The five-page policy document was produced after two years of meetings and compromise by 22 industry, environmental and regulatory representatives. As the public comment period closed last Monday, the county got an earful from a spectrum of stakeholders, some saying the guidelines are too weak and others saying they are too tough.
There's an obvious message in that for the health board and for County Executive Rich Fitzgerald: Approve this balanced set of guidelines when it comes up for a board vote Sept. 5.
The 1988 code, which would be replaced, contains no exposure limits and is woefully uninformed about (and unresponsive to) new chemical emissions and research on their toxicity. Because a wealth of knowledge has been gained in the past generation, there is every reason to bring the county's guidelines into the 21st century.

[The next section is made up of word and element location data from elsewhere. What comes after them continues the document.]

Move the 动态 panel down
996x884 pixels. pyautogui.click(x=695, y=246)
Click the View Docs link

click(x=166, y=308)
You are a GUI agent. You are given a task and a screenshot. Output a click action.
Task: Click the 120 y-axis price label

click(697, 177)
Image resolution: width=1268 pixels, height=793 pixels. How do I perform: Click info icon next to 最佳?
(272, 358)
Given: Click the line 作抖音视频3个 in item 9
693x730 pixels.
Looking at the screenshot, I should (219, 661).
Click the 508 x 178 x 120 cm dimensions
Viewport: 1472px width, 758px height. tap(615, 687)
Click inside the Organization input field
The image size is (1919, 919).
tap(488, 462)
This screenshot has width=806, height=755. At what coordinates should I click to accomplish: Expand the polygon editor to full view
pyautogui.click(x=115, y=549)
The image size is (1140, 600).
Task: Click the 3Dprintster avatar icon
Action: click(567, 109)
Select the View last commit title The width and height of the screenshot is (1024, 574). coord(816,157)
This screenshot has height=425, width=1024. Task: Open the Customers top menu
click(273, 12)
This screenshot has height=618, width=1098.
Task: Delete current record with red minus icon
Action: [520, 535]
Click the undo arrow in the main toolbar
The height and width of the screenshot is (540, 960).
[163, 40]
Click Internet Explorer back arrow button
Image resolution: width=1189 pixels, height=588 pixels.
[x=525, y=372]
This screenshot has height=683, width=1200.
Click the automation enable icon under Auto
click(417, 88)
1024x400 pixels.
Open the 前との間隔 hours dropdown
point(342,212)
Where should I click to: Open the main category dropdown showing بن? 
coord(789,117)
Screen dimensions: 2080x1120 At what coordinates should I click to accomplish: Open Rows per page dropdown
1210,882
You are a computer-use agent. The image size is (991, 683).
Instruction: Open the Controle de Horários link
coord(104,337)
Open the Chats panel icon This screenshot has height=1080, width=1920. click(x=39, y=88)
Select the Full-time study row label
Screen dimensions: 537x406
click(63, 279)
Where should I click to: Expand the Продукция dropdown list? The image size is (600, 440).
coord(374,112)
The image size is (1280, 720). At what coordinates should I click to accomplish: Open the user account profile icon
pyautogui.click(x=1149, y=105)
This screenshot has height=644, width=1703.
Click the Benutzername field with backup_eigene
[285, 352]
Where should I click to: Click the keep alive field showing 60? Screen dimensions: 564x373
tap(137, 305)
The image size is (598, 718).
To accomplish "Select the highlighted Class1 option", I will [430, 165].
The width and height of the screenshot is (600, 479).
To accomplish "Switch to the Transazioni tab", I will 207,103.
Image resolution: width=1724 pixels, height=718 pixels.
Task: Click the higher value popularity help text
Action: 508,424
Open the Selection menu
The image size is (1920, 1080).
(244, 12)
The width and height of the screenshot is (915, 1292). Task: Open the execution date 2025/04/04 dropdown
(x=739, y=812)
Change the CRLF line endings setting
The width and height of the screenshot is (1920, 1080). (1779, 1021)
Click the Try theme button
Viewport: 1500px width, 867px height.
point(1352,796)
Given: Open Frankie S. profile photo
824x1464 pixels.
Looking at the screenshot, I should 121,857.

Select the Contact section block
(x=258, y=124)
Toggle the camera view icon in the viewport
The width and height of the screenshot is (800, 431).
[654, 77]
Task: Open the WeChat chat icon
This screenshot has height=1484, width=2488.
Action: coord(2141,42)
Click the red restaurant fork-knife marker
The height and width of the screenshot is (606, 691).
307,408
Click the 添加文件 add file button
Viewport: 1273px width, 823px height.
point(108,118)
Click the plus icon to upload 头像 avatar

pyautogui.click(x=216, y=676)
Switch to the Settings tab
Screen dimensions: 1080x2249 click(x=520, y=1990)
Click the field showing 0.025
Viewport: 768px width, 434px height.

Although the new code would not apply to existing pollution sources, their emissions would be factored into the health risk computations that are made to predict the overall impact of all toxic releases. Because the health department gets 20 to 50 installation permit applications a year from industries that emit toxic substances, it is necessary to have modern pollution guidelines that can address today's emissions.
Allegheny County and the broader Pittsburgh region have made tremendous strides in controlling toxic air, but more needs to be done, especially in certain high-pollution zones. Now is not the time for the county executive or the health department to retreat due to pressure from the foes of clean air.